India’s online fashion business is slated to grow to $35 billion by 2020, according to a report by Google. The report says fashion will grow to be the largest category ahead of consumer electronics, accounting for 35% of the total online spending by 2020.
In this context, the acquisition of Jabong by Flipkart, which earlier had scooped up Myntra, will help it take a lead over rivals such as Amazon that are snapping at its heels. “This is not a strategic acquisition but a tactical one to ensure competitors cannot enter fashion vertical,” says Manoj Gupta, co-founder of ethnic wear marketplace Craftsvilla.
Some industry players also see the $70 million acquisition of Jabong as the beginning of consolidation in the growing online fashion space, which, currently has several platforms vying for a share of customers’ wallet. These include horizontal platforms such as Amazon and Snapdeal as well as vertical players such as Limeroad, Voonik, and traditional retail operators such as Aditya Birla Group’s Abof, Tata Group’s Cliq, and Reliance Industries’ Ajio, among others.
“We expect major players to keep acquiring niche and smaller players to expand into more product categories, demographics and geographies, and add new functionalities to their offerings,” says Shen.

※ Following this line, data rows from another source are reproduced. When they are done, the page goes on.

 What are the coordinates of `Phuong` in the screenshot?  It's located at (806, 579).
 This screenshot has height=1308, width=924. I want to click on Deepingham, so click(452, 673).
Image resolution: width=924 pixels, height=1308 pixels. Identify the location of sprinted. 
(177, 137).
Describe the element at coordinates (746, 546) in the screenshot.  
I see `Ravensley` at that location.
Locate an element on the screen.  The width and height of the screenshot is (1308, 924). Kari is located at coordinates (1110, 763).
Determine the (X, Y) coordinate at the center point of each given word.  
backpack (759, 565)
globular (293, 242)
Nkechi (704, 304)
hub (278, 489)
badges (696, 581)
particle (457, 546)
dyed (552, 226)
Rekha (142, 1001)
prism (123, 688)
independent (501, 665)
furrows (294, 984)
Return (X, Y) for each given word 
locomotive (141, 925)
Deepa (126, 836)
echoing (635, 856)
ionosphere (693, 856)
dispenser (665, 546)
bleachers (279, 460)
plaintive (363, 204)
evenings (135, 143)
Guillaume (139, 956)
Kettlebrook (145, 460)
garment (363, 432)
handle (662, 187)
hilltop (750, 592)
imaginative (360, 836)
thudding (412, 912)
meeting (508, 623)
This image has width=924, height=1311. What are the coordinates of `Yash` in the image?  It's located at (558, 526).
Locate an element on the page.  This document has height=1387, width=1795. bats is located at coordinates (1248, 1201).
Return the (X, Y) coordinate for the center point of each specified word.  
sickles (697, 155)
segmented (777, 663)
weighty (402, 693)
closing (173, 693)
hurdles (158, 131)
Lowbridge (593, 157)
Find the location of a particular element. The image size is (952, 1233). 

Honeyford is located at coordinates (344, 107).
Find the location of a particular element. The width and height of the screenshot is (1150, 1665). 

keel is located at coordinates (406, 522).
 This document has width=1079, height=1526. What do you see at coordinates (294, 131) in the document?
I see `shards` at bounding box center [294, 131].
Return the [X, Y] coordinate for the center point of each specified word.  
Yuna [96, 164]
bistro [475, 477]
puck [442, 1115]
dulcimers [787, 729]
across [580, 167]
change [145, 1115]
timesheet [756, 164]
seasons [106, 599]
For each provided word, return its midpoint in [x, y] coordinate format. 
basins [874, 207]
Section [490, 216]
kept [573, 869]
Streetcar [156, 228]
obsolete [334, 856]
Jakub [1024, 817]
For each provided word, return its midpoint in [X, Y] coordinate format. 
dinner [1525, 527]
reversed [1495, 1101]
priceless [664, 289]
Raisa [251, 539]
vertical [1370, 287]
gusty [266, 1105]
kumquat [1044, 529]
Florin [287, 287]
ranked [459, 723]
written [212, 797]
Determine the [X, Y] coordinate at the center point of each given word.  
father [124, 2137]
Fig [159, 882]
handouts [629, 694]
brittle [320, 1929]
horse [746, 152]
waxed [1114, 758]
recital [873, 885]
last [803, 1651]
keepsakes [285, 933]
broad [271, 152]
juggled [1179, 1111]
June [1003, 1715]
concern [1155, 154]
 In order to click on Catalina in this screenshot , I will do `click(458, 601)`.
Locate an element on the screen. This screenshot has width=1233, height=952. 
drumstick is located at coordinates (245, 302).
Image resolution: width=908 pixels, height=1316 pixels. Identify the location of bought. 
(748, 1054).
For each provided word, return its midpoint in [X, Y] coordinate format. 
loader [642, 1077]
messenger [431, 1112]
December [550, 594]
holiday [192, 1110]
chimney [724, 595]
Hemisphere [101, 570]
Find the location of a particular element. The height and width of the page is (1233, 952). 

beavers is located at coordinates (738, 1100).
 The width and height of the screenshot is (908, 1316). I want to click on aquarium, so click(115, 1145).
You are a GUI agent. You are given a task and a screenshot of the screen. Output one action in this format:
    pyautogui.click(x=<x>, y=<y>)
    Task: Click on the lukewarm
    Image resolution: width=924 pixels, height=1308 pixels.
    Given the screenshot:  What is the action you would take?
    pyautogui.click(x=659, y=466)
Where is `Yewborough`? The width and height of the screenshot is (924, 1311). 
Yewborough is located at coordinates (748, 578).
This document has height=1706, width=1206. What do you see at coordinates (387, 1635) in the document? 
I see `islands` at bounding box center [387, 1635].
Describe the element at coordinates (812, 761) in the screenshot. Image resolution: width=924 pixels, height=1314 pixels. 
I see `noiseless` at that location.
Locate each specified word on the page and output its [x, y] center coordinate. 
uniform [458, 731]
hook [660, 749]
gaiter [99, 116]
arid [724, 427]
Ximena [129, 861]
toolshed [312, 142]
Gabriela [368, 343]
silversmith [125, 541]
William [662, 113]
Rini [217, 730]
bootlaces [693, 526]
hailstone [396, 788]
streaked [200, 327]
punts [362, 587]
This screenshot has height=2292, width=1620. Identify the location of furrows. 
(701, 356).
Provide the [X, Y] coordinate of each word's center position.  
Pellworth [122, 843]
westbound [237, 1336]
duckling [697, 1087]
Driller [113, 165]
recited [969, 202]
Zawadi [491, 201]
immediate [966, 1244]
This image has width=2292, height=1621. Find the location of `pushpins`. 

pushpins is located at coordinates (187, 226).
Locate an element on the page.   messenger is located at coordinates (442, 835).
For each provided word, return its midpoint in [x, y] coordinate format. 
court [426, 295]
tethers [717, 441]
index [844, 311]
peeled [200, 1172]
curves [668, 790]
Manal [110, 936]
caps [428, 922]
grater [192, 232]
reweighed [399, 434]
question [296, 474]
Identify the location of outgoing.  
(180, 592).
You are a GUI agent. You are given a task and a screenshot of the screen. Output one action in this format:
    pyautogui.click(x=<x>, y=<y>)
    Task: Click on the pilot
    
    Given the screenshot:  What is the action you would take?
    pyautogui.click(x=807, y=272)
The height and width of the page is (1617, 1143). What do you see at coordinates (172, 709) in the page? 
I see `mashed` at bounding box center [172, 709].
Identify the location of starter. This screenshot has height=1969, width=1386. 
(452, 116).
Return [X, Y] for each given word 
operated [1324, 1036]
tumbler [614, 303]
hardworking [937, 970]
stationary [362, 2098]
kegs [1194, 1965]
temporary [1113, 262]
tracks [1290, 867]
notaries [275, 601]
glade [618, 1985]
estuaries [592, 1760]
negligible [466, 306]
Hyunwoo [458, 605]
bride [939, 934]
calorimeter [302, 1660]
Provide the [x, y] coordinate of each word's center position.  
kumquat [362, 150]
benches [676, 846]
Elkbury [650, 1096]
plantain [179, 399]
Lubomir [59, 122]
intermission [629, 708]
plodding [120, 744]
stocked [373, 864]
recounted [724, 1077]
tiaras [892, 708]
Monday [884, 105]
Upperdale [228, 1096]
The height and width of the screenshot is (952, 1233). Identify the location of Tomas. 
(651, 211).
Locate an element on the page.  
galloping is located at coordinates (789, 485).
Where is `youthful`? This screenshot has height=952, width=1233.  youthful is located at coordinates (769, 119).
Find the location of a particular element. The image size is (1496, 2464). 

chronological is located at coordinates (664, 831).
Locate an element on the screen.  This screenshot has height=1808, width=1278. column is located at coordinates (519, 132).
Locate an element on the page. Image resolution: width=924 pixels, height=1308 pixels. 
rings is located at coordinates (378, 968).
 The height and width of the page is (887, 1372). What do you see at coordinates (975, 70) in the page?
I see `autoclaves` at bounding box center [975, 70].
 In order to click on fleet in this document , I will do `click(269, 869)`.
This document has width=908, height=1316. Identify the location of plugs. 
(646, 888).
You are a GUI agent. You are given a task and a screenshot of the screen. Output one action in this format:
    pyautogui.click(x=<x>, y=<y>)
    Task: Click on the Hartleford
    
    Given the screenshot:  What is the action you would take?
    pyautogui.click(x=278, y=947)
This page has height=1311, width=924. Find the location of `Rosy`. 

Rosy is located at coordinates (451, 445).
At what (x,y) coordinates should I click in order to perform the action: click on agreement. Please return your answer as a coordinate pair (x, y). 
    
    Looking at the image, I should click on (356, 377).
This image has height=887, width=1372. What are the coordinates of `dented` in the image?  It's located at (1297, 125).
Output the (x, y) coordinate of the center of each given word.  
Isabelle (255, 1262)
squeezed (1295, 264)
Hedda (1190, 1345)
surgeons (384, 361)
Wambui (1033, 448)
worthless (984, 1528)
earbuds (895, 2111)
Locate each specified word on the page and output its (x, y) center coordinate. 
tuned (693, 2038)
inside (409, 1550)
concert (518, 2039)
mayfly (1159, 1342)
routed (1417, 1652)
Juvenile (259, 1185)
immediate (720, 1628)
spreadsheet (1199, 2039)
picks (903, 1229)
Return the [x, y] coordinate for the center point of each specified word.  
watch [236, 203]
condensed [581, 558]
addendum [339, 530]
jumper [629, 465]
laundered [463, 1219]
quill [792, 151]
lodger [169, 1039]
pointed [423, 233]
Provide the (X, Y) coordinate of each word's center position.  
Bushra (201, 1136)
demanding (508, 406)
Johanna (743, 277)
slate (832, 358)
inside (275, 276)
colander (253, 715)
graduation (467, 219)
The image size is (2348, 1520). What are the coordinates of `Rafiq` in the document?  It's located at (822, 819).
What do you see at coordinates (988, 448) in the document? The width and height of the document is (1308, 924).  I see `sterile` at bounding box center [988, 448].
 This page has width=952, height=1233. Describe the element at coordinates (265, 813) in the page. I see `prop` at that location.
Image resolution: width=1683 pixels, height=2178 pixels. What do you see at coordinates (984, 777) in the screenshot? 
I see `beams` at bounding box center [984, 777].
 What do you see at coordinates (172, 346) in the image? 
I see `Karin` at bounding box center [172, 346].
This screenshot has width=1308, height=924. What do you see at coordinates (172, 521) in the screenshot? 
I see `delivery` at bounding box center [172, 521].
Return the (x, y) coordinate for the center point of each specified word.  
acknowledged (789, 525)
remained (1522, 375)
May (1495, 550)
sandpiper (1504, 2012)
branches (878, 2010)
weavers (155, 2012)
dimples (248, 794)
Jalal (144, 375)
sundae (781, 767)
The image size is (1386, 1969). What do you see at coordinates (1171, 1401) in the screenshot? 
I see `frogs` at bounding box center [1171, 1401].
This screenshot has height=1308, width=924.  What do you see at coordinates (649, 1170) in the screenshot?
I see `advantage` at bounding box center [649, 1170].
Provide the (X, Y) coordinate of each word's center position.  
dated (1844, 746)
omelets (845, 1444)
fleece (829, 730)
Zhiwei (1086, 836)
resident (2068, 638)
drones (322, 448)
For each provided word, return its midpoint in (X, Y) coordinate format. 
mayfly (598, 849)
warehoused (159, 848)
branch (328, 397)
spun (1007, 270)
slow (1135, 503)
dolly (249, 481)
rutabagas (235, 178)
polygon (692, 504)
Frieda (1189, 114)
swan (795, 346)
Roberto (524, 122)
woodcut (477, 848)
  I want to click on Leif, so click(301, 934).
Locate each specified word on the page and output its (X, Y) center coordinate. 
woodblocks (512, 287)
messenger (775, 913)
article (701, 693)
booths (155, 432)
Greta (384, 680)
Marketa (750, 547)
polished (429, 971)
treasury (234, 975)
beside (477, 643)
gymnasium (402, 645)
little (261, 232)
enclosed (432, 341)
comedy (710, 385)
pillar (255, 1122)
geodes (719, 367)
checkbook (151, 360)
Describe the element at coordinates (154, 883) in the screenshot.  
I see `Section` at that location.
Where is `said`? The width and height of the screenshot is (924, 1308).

Sujayath Ali, founder of fashion marketplace Voonik, sees the development as a lost opportunity for traditional retailers. “It’s an opportunity lost for the likes of Birla, Reliance and Tata. They could have got it (Jabong) cheaper and hit the e-commerce ground running,” says Ali, adding that even as its unit economics is not so good, “Jabong as a brand has a good recall and is associated with good customer experience.”
Jabong and Myntra’s rival StalkBuyLove founder Tushar Ahluwalia says the deal underscores the importance of profitability in India. According to him, the message that goes out to entrepreneurs from the development is that they need to build businesses that have robust bottom-line. “Profits in India are strategically more important than profits in the west,” he says, adding that “In order to avoid falling into a discounting-growth-valuation trap, it is important that you solve meaningful problems that money can’t buy.”